Things I was unprepared for as a lead developer - nkurz
http://dev-human.com/entries/2015/09/07/things-i-was-unprepared-for/
======
unoti
Probably the biggest surprise I've seen in my career as a team lead is how
often people ostensibly work with the team, but actually want to see the team
fail. It sounds ridiculous, I know, but it actually happens quite often.

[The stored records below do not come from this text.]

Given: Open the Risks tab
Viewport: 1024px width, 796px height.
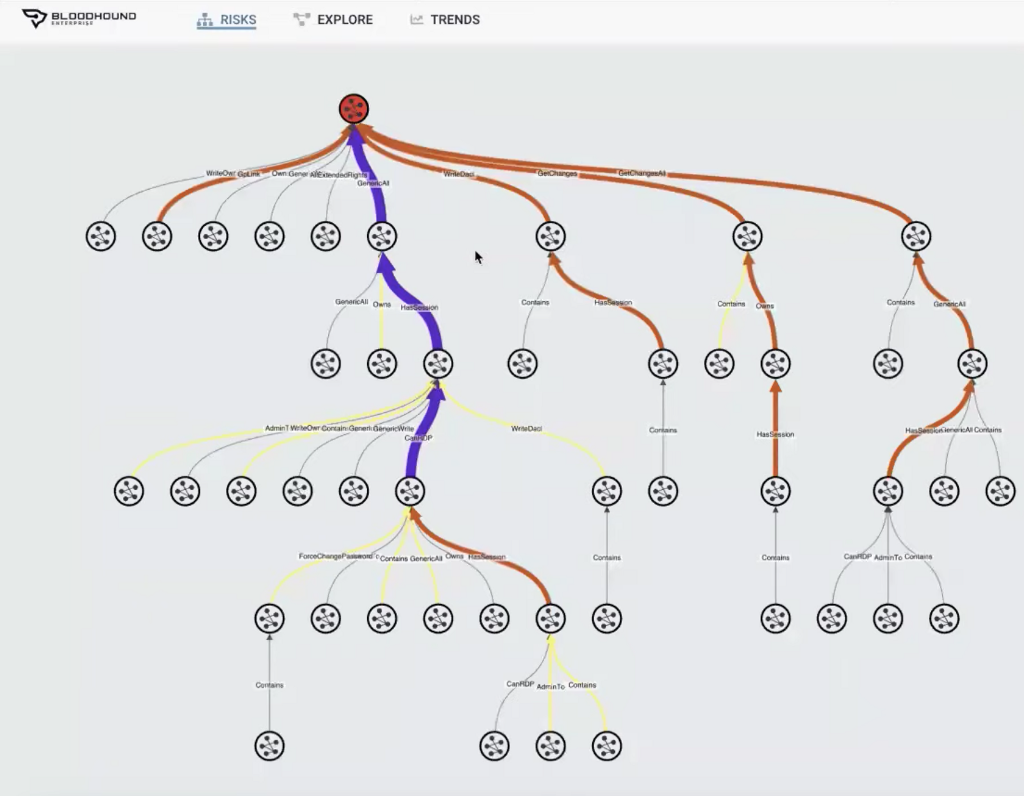Looking at the screenshot, I should [x=227, y=20].
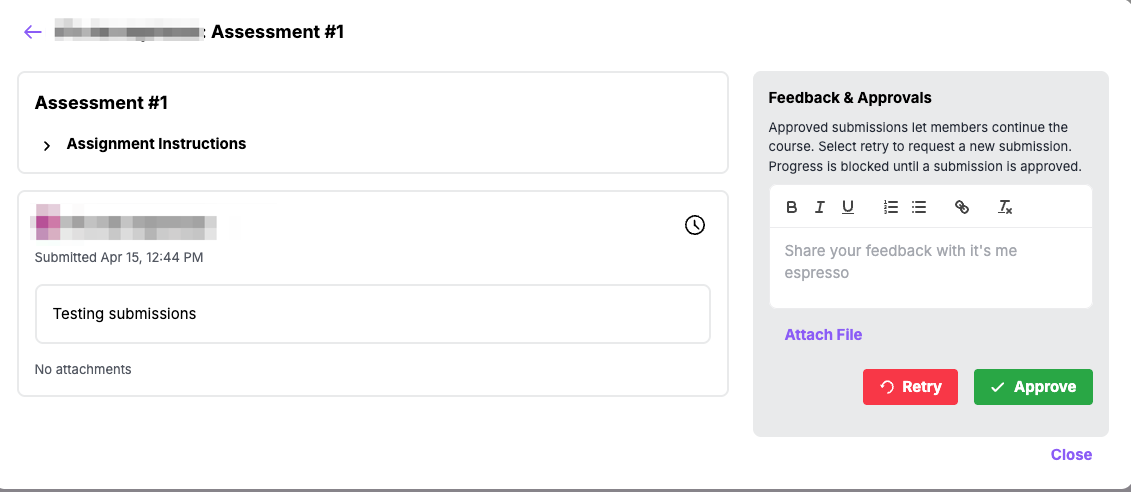This screenshot has width=1131, height=492.
Task: Insert a numbered list in feedback
Action: click(891, 207)
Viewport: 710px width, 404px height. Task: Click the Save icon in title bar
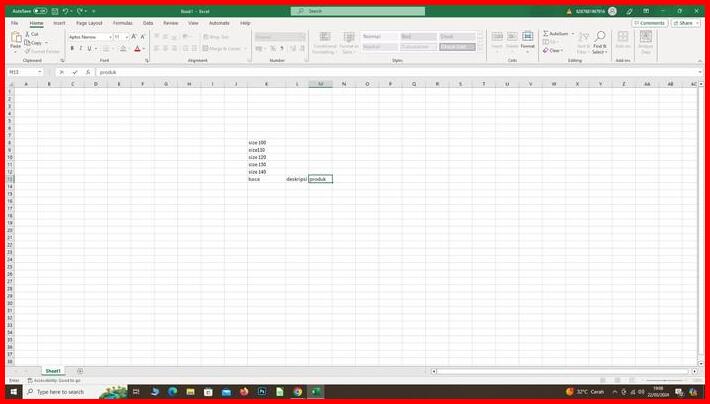click(x=54, y=11)
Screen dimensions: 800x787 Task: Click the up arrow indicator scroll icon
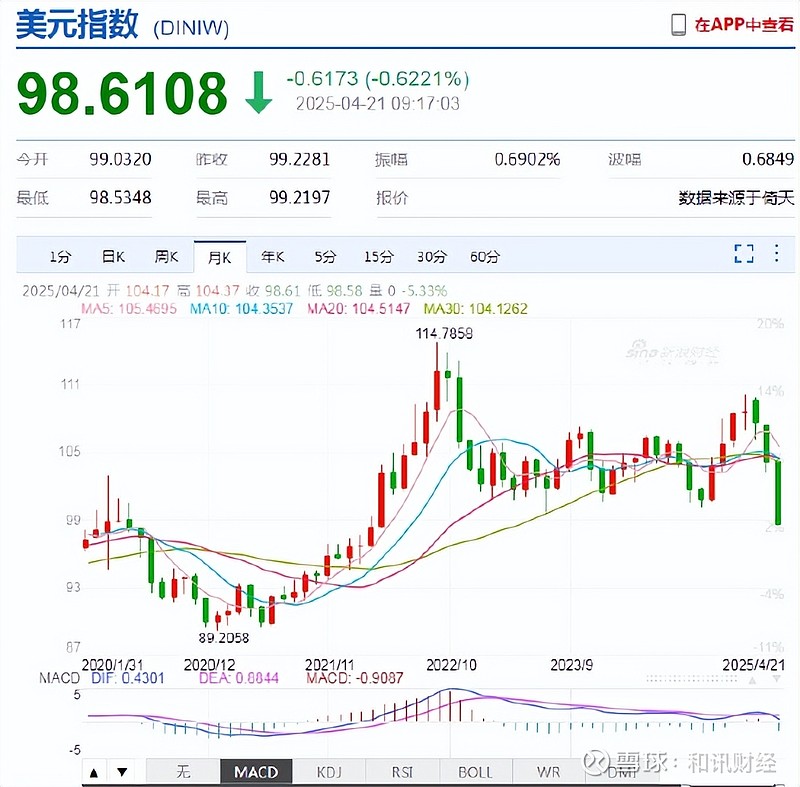tap(93, 771)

Here are two quick examples where I see this happen often. Let's say you're a
vendor deploying software at an organization, and one or more people that work
at your client organization originally wanted to write their own solution for
this software, and their bosses overrode their wishes, and now they're forced
to help implement your software. You need to use those disenfranchised IT
people as part of your team to do the implementation, but they'd like to see
the project fail, because they told their manager they could do it better
themselves. Other variations of this occur whenever someone doesn't get their
way, and is forced to go implement things a different way -- now any delays
that happen may demonstrate their sage wisdom in not wanting to do it this
way.

I've also seen variations on this same theme where a company is working on a
product that does what we're implementing, but it's not ready yet. Then a year
down the road, when we're doing the final rollout, their product is almost
ready, so now they'd like to see us fail. And suddenly the alliance falls
apart. Over the last 30 years working in IT, I've seen something like 20-30
variations on this theme.

Lots of times you need to work with people who really want to see your project
fail. This came as a huge surprise to me, but I think any senior person should
be careful and on the lookout. It's often a significant project risk, and
almost always overlooked.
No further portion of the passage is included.